Minimally invasive dentistry and liners
Traditionally, clinicians were taught to remove all carious tissue prior to placing restorations, which, in deep carious lesions, could lead to very thin layers of dentin between the cavity floor and the pulp. In a worst-case scenario, removing carious tissue can lead to unintended pulp exposure, which may require pulp capping. However, this aggressive treatment style has fallen out of favor as more conservative strategies have emerged that preserve tooth structure, the ultimate goal being toprotect the pulp. In recent years, it has become ever more accepted – thanks to robust scientific evidence – that the best way to treat carious dentin is by using
selective carious tissue removal. In deep cavities of vital teeth, with a positive response to sensitivity tests, leathery or even soft dentin can be left on the cavity floor so as not to damage the pulp or risk pulpal exposure.

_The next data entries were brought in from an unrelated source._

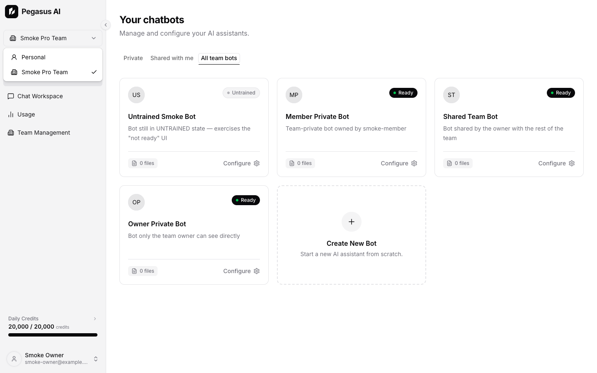Click the gear icon on Untrained Smoke Bot

point(257,163)
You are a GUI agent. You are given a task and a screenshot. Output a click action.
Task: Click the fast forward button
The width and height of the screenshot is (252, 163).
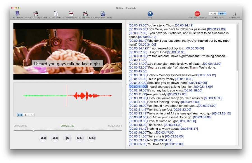coord(80,138)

Retaining dentin as a barrier between the restorative material and the pulp has reduced the need for liners in deep cavities for a therapeutic or "protective" reason. Maintaining a thicker dentin layer between the cavity floor and pulp and modern adhesives' ability to seal caries-affected dentin enables this technique (fig 1). In very deep restorations, dentists may not always feel comfortable placing an adhesive directly. Instead, a more biocompatible material such as a resin-modified glass ionomer liner (RMGI) is recommended to help protect against post-operative sensitivity. It is important to note that despite the available evidence on selective caries removal, some dental schools are still teaching complete (nonselective) caries removal strategies. Caries removal strategies also vary among clinicians. Even when following selective caries removal techniques, the pulp may still be unintentionally exposed in very deep regions of the dentin. In that case, a direct pulp capping agent may be indicated.